Quote every one of the following records verbatim, line by line.

**** Data for this task ****

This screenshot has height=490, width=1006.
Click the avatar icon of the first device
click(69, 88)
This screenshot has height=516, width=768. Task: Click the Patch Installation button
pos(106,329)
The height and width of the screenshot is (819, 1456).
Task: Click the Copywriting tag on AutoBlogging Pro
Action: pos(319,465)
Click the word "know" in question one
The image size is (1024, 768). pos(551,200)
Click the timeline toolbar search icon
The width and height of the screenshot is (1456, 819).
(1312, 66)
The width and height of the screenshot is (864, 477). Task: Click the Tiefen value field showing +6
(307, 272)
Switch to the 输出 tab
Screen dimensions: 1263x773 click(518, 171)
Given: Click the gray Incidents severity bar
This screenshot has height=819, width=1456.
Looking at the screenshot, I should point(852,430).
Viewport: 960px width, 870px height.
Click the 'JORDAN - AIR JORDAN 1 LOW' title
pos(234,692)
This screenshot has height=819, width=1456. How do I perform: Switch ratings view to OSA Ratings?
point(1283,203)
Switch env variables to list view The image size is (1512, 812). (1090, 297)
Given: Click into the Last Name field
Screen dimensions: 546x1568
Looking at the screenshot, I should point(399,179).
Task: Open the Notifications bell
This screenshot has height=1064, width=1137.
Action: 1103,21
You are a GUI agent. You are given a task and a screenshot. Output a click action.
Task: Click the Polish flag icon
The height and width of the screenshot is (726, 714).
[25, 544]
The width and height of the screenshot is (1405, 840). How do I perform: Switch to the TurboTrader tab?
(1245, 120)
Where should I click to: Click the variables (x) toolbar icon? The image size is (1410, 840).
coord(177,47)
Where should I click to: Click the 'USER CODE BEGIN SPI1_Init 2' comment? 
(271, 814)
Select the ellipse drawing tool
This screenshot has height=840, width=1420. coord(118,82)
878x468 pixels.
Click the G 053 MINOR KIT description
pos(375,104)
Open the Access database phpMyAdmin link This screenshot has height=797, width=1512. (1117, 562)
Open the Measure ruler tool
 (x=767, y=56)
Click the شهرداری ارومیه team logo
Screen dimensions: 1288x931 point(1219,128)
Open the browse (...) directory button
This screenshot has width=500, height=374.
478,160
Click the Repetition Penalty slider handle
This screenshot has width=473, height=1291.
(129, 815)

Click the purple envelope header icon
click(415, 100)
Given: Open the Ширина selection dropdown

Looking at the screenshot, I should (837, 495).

****

** Exercise response **
This screenshot has height=490, width=1006.
Click the avatar icon of the first device
click(69, 88)
This screenshot has height=516, width=768. Task: Click the Patch Installation button
pos(106,329)
The height and width of the screenshot is (819, 1456).
Task: Click the Copywriting tag on AutoBlogging Pro
Action: pos(319,465)
Click the word "know" in question one
The image size is (1024, 768). pos(551,200)
Click the timeline toolbar search icon
The width and height of the screenshot is (1456, 819).
(1312, 66)
The width and height of the screenshot is (864, 477). Task: Click the Tiefen value field showing +6
(307, 272)
Switch to the 输出 tab
Screen dimensions: 1263x773 click(518, 171)
Given: Click the gray Incidents severity bar
This screenshot has height=819, width=1456.
Looking at the screenshot, I should point(852,430).
Viewport: 960px width, 870px height.
Click the 'JORDAN - AIR JORDAN 1 LOW' title
pos(234,692)
This screenshot has height=819, width=1456. How do I perform: Switch ratings view to OSA Ratings?
point(1283,203)
Switch env variables to list view The image size is (1512, 812). (1090, 297)
Given: Click into the Last Name field
Screen dimensions: 546x1568
Looking at the screenshot, I should point(399,179).
Task: Open the Notifications bell
This screenshot has height=1064, width=1137.
Action: 1103,21
You are a GUI agent. You are given a task and a screenshot. Output a click action.
Task: Click the Polish flag icon
The height and width of the screenshot is (726, 714).
[25, 544]
The width and height of the screenshot is (1405, 840). How do I perform: Switch to the TurboTrader tab?
(1245, 120)
Where should I click to: Click the variables (x) toolbar icon? The image size is (1410, 840).
coord(177,47)
Where should I click to: Click the 'USER CODE BEGIN SPI1_Init 2' comment? 
(271, 814)
Select the ellipse drawing tool
This screenshot has height=840, width=1420. coord(118,82)
878x468 pixels.
Click the G 053 MINOR KIT description
pos(375,104)
Open the Access database phpMyAdmin link This screenshot has height=797, width=1512. (1117, 562)
Open the Measure ruler tool
 (x=767, y=56)
Click the شهرداری ارومیه team logo
Screen dimensions: 1288x931 point(1219,128)
Open the browse (...) directory button
This screenshot has width=500, height=374.
478,160
Click the Repetition Penalty slider handle
This screenshot has width=473, height=1291.
(129, 815)

Click the purple envelope header icon
click(415, 100)
Given: Open the Ширина selection dropdown

Looking at the screenshot, I should (837, 495).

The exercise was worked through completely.